### Work instructions
Reproduce, without any change, the lines of the records from the line containing "2349x1341 pixels." through the end of the records.

Items recorded in a dataset
-------------------------

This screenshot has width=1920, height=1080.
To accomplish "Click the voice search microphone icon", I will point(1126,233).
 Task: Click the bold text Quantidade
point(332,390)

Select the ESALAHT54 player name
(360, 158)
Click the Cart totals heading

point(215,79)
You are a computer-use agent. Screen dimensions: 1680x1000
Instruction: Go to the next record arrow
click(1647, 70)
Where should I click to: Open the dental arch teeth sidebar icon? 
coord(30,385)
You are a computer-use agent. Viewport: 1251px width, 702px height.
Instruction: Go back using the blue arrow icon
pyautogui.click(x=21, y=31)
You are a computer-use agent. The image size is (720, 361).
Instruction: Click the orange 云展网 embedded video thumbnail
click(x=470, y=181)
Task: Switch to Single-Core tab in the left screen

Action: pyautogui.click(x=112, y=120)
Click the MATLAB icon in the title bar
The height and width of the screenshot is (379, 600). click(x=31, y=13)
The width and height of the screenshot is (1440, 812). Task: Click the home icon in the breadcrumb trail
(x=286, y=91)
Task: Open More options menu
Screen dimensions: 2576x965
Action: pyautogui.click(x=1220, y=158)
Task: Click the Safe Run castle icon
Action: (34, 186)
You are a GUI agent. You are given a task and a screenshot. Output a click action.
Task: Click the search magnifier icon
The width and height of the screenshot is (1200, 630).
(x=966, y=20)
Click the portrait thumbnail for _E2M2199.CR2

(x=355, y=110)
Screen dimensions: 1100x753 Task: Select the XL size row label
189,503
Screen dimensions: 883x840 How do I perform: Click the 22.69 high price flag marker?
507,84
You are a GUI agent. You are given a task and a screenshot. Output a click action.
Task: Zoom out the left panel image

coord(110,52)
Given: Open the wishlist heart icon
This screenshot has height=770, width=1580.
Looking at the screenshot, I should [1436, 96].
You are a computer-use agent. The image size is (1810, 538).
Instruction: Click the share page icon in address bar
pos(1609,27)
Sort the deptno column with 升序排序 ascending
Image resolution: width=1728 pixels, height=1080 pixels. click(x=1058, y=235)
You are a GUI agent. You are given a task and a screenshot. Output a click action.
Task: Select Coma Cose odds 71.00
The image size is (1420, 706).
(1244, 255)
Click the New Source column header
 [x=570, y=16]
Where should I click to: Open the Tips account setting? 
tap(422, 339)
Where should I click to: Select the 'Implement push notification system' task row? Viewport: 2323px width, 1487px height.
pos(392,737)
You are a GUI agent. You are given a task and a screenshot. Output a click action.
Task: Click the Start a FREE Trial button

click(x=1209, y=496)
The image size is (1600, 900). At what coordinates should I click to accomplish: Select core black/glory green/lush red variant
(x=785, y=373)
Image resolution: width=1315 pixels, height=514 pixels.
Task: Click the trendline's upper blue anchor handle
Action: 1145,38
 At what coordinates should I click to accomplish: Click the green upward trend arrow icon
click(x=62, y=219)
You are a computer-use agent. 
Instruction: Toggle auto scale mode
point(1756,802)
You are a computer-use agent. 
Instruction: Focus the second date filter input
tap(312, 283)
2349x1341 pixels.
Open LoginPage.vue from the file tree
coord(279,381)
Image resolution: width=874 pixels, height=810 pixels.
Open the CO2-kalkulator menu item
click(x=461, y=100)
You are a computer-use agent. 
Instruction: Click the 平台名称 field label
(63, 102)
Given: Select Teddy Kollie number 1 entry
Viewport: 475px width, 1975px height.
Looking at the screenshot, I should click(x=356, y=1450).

-------------------------

### Task response
2349x1341 pixels.
Open LoginPage.vue from the file tree
coord(279,381)
Image resolution: width=874 pixels, height=810 pixels.
Open the CO2-kalkulator menu item
click(x=461, y=100)
You are a computer-use agent. 
Instruction: Click the 平台名称 field label
(63, 102)
Given: Select Teddy Kollie number 1 entry
Viewport: 475px width, 1975px height.
Looking at the screenshot, I should click(x=356, y=1450).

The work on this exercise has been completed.